**Document extract**
--
Understanding and overcoming trade-offs between antibody affinity, specificity, stability and solubility

Abstract

The widespread use of monoclonal antibodies for therapeutic applications has led to intense interest in optimizing several of their natural properties (affinity, specificity, stability, solubility and effector functions) as well as introducing non-natural activities (bispecificity and cytotoxicity mediated by conjugated drugs). A common challenge during antibody optimization is that improvements in one property (e.g., affinity) can lead to deficits in other properties (e.g., stability). Here we review recent advances in understanding trade-offs between different antibody properties, including affinity, specificity, stability and solubility. We also review new approaches for co-optimizing multiple antibody properties and discuss how these methods can be used to rapidly and systematically generate antibodies for a wide range of applications.

Keywords: CDR; Fab; Fc; aggregation; developability; mAb.

Figure 1

Overview of the key properties of monoclonal antibodies. The lines connecting different antibody properties highlight their interdependence and that optimization of any one property can lead to defects in other properties.
--
**Source material**
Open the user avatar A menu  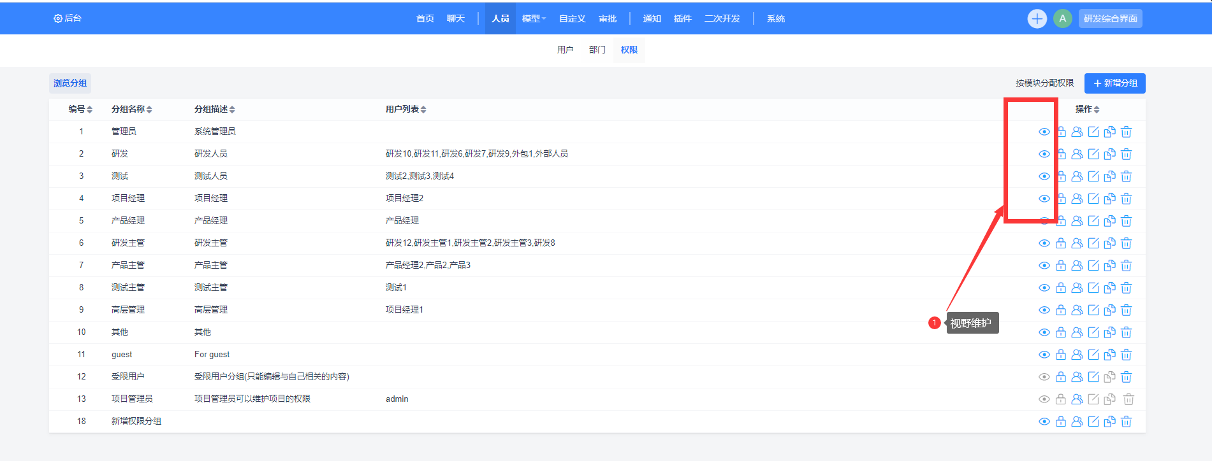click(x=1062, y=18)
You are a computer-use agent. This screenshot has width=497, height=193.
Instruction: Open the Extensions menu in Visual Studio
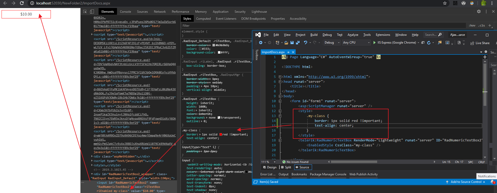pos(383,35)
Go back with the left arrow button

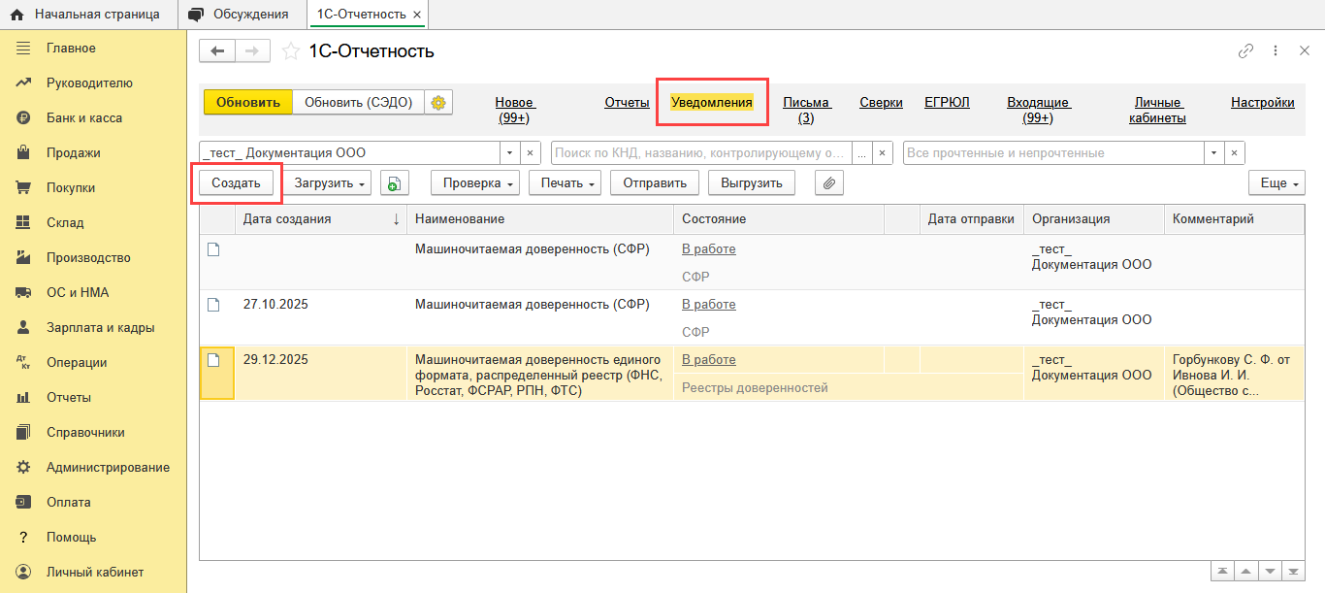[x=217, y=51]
--
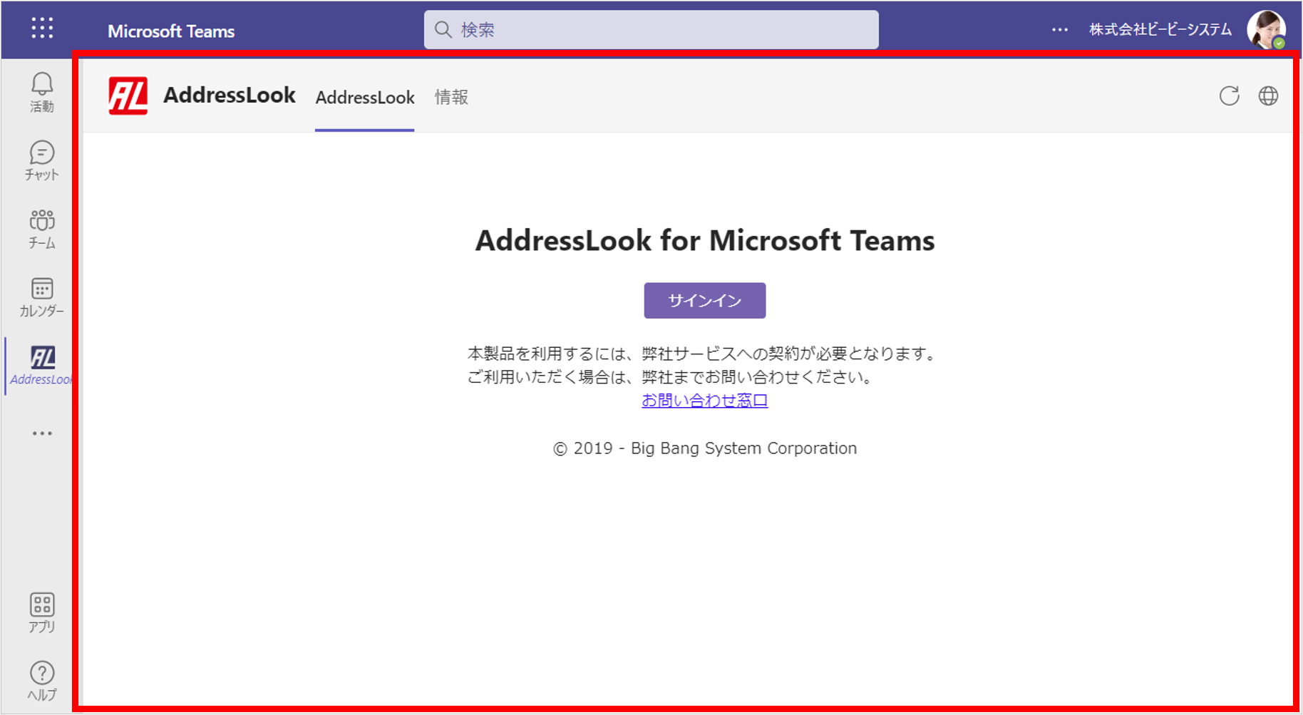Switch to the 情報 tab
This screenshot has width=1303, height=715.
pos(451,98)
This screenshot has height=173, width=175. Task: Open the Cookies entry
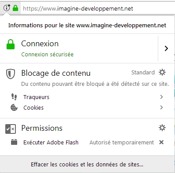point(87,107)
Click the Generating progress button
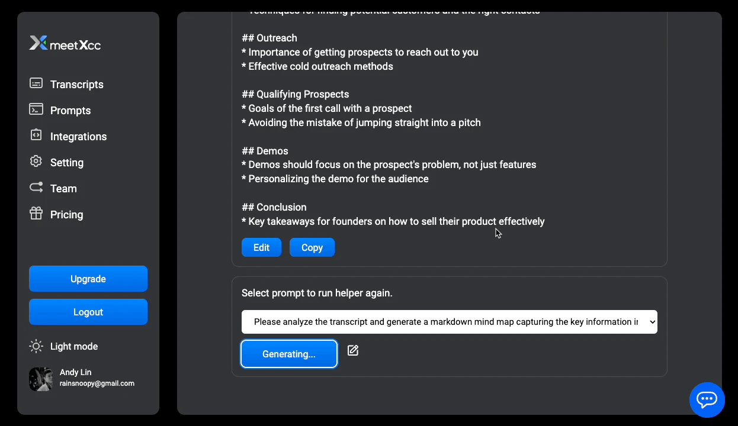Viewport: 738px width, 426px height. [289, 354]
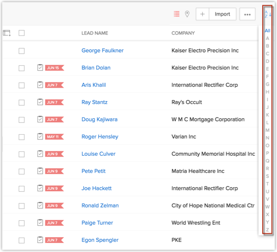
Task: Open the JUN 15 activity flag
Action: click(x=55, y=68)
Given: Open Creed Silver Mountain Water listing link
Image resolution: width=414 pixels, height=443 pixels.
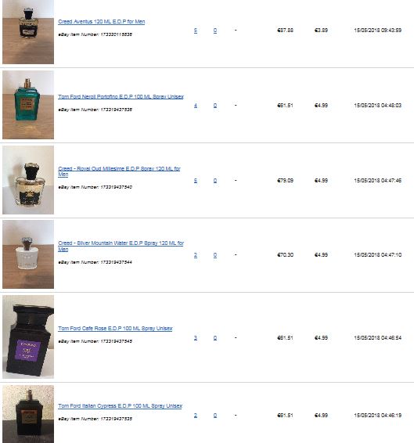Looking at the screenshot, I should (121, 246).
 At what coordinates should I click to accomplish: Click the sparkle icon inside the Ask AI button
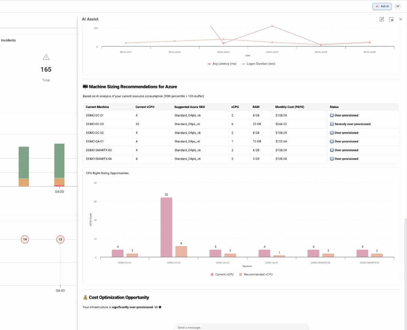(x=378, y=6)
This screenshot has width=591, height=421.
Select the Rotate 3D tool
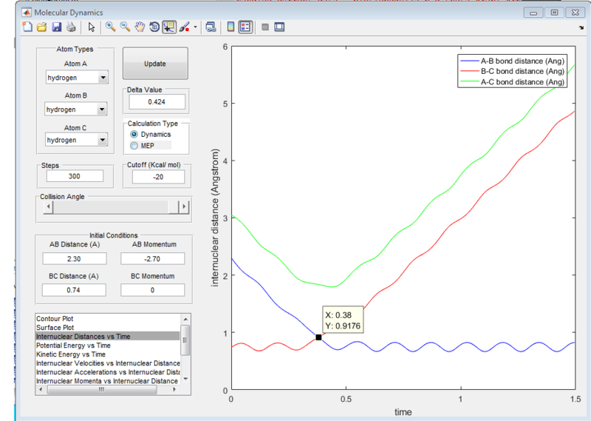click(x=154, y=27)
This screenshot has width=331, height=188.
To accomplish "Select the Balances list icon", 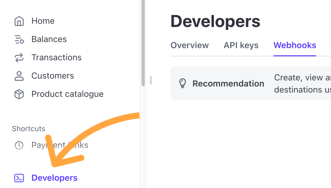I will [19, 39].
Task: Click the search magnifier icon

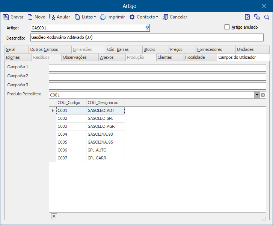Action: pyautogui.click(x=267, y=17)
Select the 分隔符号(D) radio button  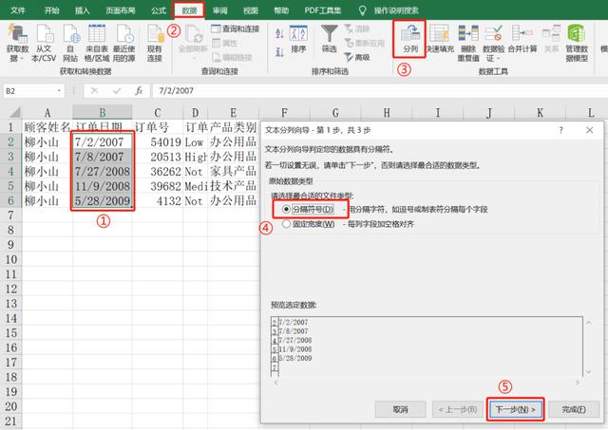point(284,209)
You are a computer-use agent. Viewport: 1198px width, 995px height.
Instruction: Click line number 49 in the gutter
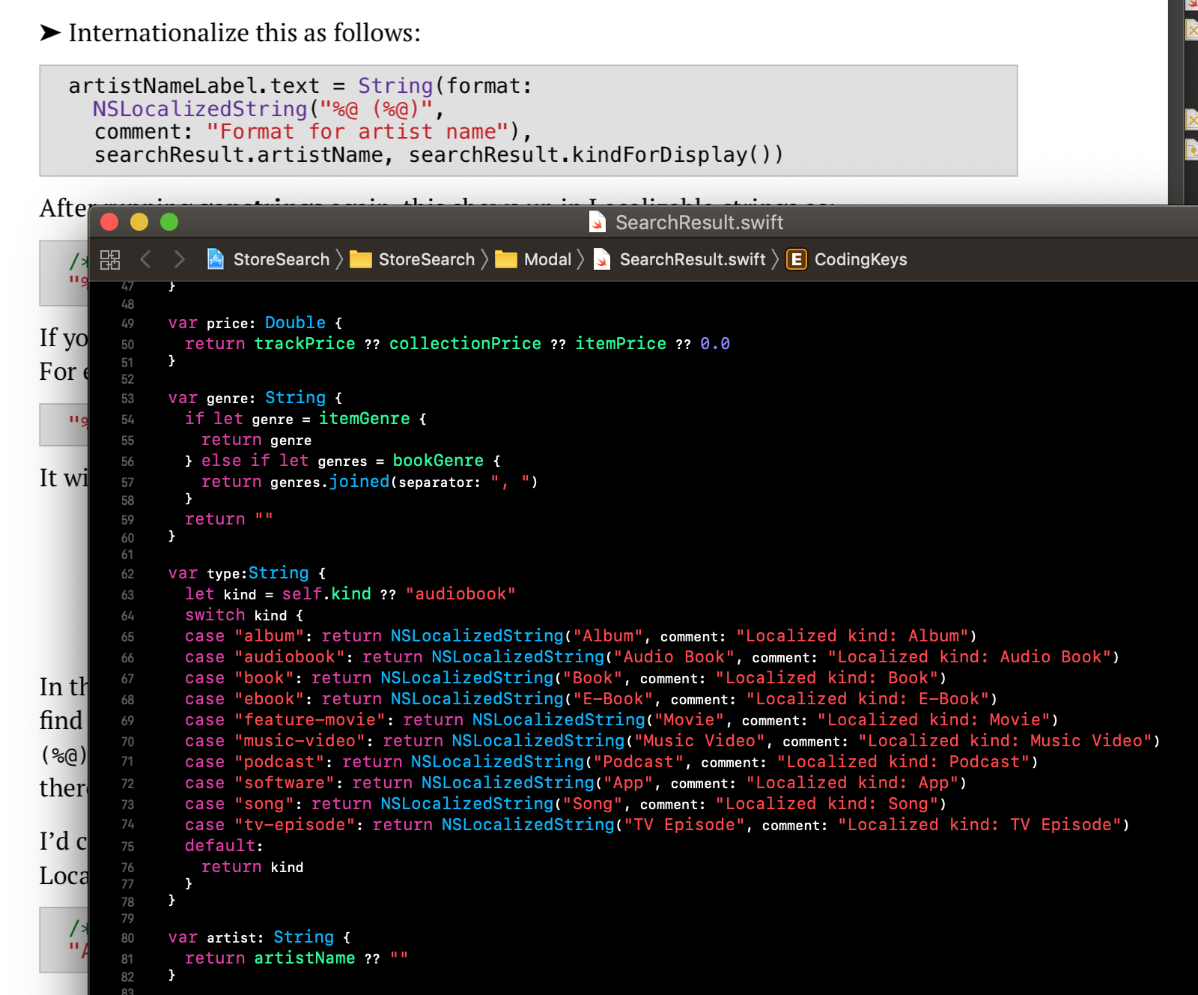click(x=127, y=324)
--
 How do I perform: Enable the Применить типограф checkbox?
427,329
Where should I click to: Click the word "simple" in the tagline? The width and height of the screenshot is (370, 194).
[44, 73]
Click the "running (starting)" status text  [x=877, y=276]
--
**Assigned task 1**
Write out the stretch of the antibody review excerpt from "Keywords: CDR; Fab;" through "in other properties.".
**Assigned task 2**
Please write what comes next in the antibody review excerpt, starting after its final sentence.
The three listing blocks are separate from the antibody review excerpt.

**Response box 1**
Keywords: CDR; Fab; Fc; aggregation; developability; mAb.

Figure 1

Overview of the key properties of monoclonal antibodies. The lines connecting different antibody properties highlight their interdependence and that optimization of any one property can lead to defects in other properties.

**Response box 2**
Figure 2

Efficient affinity maturation of antibody variable (V_H) domains requires co-selection of stabilizing mutations that compensate for the destabilizing effects of affinity-enhancing mutations. (A) Structural model of a human variable domain specific for the Alzheimer’s Aβ42 peptide that was co-evolved for enhanced affinity and stability using directed evolution methods. The evolved antibody domain acquired 12 mutations in the framework and complementarity-determining regions (CDRs). (B) Analysis of the contribution of each acquired mutation to affinity and stability. Single reversion mutations that reduce the equilibrium association constant (K_A) indicate mutations that are beneficial for affinity, while those that increase K_A correspond to mutations that are detrimental to affinity. Likewise, single reversion mutations that reduce the apparent melting temperature (T_m^*) indicate mutations that are beneficial for stability, while those that increase T_m^* correspond to mutations that are detrimental to stability. Several of the key affinity mutations (R50, R62 and N72) are strongly destabilizing and are compensated for by two key stabilizing mutations that also enhance antibody affinity (K45 and K98). The solid lines are the values of K_A (~1 × 10⁻⁷ M⁻¹) and T_m^* (66 °C) for the evolved V_H domain with 12 mutations. The CDRs are defined using Kabat numbering, and CDR4 is defined as residues 71–78. The figure is adapted from Reference [13].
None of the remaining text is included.